Texte choisi:
'''

Quand les arbres, les eaux, les nuages sont peuplés par les âmes des ancêtres, par les esprits des héros, par les dryades, par les divinités ; quand des êtres invisibles sont enchaînés dans les cavernes, ou portés par les vents ; quand ils errent sur les tombeaux silencieux, et qu’on les entend gémir dans les airs pendant la nuit ténébreuse, quelle patrie pour le cœur de l’homme ! quel monde pour l’éloquence[1] !

Sous un ciel toujours le même, dans une plaine sans bornes, des palmiers droits ombragent les rives d’un fleuve large et muet ; le musulman s’y fait asseoir sur des carreaux, il y fume tout le jour entre les éventails qu’on agite devant lui.

Mais des rochers moussus s’avancent sur l’abîme des vagues soulevées ; une brume épaisse les a séparés du monde pendant un long hiver : maintenant le ciel est beau, la violette et la fraise fleurissent, les jours grandissent, les forêts s’animent. Sur l’Océan tranquille, les filles des guerriers chantent les combats et l’espérance de la patrie. Voici que les nuages s’assemblent ; la mer se soulève, le tonnerre brise les chênes antiques ; les barques sont englouties ; la neige couvre les cimes ; les torrents ébranlent la cabane, ils creusent des précipices. Le vent change ; le ciel est clair et froid. A la lueur des étoiles, on

  1. C’est une grande facilité pour un poëte : celui qui veut dire tout ce qu’il imagine a un grand avantage sur celui qui ne doit dire que des choses positives, qui ne dit que ce qu’il croit.

'''

Documents présentés:
'''

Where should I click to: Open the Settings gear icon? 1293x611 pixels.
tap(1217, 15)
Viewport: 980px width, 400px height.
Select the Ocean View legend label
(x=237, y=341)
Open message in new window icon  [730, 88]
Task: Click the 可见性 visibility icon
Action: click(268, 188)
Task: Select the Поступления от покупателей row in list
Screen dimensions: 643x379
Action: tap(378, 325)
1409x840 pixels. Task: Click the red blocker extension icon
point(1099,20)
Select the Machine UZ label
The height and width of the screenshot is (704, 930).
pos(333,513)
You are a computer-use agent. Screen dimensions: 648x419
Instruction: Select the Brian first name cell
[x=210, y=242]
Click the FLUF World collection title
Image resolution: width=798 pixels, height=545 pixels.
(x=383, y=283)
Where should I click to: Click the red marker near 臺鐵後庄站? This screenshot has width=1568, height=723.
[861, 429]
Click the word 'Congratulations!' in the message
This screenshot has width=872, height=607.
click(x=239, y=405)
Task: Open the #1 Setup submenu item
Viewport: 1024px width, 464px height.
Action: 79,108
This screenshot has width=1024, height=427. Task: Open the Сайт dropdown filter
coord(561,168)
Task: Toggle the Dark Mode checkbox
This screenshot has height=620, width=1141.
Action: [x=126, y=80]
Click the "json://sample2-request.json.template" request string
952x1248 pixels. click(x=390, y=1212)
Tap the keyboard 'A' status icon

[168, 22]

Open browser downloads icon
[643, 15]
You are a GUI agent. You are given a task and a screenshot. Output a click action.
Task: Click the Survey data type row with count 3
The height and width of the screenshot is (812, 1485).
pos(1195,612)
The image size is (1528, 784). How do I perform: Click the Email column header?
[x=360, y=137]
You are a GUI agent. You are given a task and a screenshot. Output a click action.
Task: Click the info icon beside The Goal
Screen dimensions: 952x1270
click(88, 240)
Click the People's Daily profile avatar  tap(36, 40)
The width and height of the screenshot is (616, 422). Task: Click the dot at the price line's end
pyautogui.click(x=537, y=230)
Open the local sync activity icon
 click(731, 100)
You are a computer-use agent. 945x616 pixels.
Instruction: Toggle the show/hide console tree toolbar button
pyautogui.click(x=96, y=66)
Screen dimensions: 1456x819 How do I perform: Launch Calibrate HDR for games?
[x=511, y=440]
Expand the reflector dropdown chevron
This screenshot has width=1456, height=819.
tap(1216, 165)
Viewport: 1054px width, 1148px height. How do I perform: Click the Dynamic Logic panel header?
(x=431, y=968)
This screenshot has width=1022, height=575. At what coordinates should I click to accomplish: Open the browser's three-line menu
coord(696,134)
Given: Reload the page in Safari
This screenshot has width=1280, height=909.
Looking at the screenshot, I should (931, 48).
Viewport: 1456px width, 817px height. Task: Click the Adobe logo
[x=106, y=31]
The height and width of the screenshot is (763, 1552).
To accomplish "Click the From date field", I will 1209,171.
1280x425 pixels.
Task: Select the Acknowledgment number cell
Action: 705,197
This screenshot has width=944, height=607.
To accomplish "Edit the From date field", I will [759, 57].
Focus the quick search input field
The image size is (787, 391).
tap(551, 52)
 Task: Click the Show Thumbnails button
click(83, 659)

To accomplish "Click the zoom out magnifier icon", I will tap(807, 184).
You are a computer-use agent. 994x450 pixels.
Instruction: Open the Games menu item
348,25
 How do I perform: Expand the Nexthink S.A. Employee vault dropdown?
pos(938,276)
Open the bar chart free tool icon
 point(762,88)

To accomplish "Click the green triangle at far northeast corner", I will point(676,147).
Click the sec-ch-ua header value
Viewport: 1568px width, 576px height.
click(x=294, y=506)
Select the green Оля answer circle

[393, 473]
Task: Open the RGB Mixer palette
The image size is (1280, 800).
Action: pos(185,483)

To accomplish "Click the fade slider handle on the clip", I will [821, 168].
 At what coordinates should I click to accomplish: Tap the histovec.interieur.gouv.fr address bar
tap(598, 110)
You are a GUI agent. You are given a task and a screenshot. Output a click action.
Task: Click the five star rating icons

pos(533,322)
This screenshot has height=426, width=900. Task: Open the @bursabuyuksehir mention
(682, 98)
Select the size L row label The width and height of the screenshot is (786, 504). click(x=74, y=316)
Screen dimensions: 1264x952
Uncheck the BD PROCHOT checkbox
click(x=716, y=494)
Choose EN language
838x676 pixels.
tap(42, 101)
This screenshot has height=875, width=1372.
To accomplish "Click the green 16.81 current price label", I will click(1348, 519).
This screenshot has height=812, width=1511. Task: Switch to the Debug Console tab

'''

Consignes:
**A)** Traduisez en anglais, s'il vous plaît, cette phrase du texte choisi : « Sur l’Océan tranquille, les filles des guerriers chantent les combats et l’espérance de la patrie. »
**B)** Recopiez un passage du texte choisi : commencez aux mots "Mais des rochers" et arrêtez-vous après "ce qu’il croit.".

Résultats définitifs:
**A)** On the calm Ocean, the daughters of the warriors sing of battles and of the hope of the homeland.

**B)**
Mais des rochers moussus s’avancent sur l’abîme des vagues soulevées ; une brume épaisse les a séparés du monde pendant un long hiver : maintenant le ciel est beau, la violette et la fraise fleurissent, les jours grandissent, les forêts s’animent. Sur l’Océan tranquille, les filles des guerriers chantent les combats et l’espérance de la patrie. Voici que les nuages s’assemblent ; la mer se soulève, le tonnerre brise les chênes antiques ; les barques sont englouties ; la neige couvre les cimes ; les torrents ébranlent la cabane, ils creusent des précipices. Le vent change ; le ciel est clair et froid. A la lueur des étoiles, on

  1. C’est une grande facilité pour un poëte : celui qui veut dire tout ce qu’il imagine a un grand avantage sur celui qui ne doit dire que des choses positives, qui ne dit que ce qu’il croit.